[The problem]:
Reproduce, without any alteration, the lines of the records from the line containing "The width and height of the screenshot is (473, 436)." through the line containing "Action: (329, 269)".

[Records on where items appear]

--

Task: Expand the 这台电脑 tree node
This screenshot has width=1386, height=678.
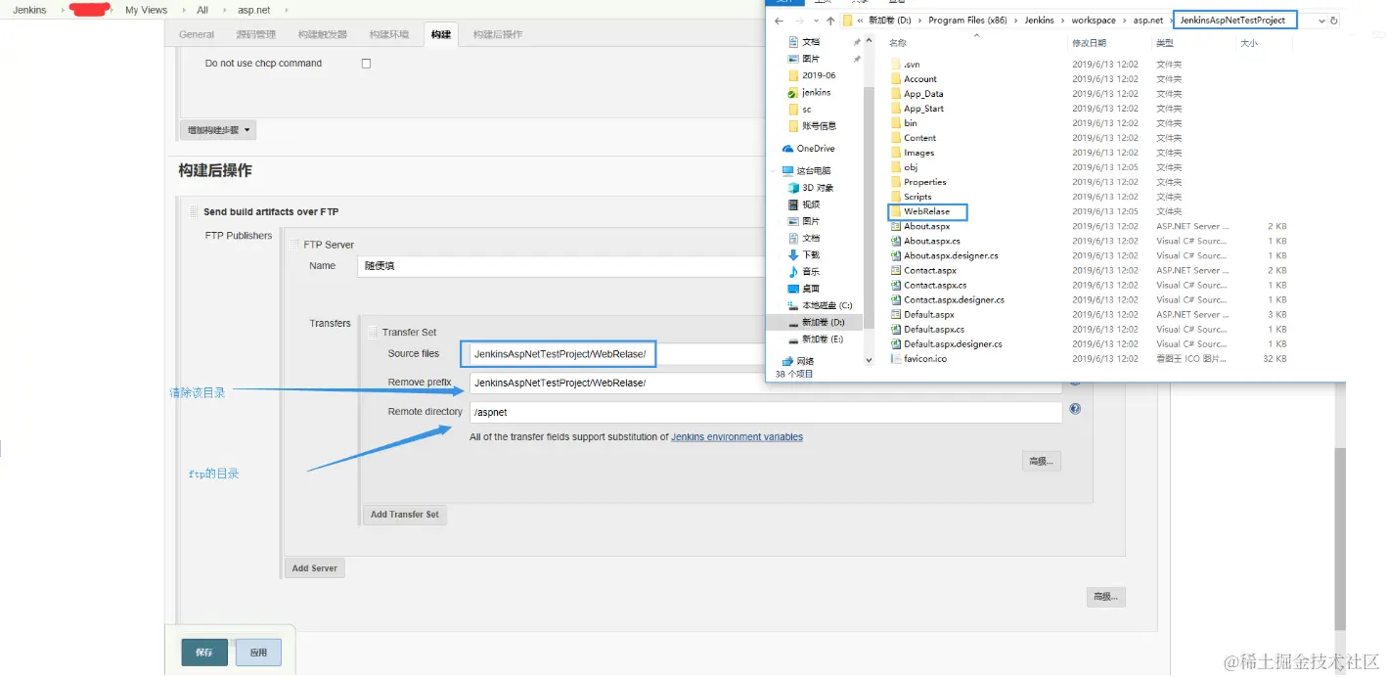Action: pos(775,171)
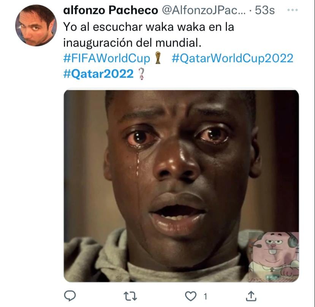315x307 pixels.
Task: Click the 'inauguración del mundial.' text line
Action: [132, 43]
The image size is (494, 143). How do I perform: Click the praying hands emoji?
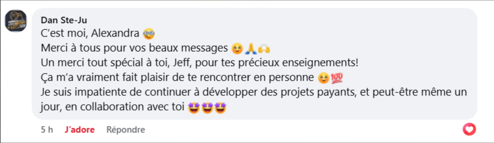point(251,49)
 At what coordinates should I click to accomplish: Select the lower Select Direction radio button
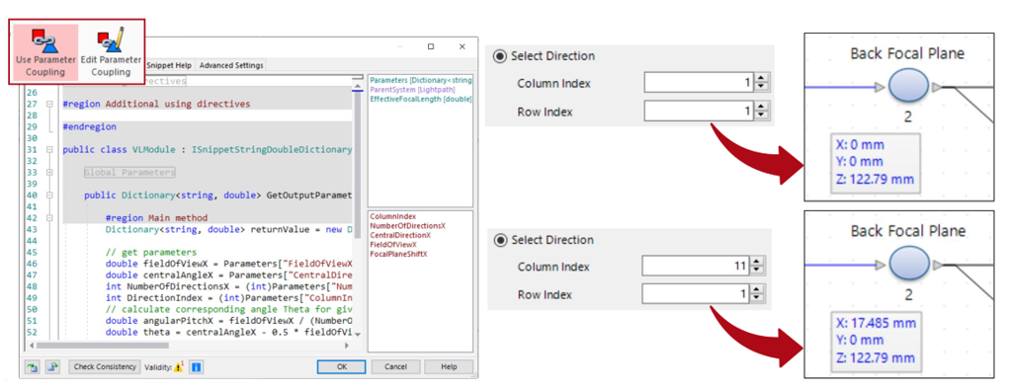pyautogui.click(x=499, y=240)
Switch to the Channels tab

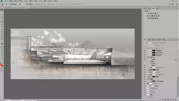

--

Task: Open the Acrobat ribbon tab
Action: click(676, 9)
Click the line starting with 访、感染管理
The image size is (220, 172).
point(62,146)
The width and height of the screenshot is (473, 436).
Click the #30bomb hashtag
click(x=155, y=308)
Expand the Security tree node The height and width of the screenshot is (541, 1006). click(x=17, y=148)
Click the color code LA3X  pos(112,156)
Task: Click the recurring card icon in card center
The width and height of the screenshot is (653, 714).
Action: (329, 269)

--

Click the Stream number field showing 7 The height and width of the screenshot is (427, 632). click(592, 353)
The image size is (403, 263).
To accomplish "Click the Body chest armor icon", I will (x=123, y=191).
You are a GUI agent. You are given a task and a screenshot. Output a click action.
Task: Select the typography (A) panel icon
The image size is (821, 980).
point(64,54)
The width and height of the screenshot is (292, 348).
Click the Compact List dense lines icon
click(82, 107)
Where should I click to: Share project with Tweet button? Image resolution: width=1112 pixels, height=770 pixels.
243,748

--

[Output below]:
The width and height of the screenshot is (473, 436).
Click the #30bomb hashtag
click(x=155, y=308)
Expand the Security tree node The height and width of the screenshot is (541, 1006). click(x=17, y=148)
Click the color code LA3X  pos(112,156)
Task: Click the recurring card icon in card center
The width and height of the screenshot is (653, 714).
Action: (329, 269)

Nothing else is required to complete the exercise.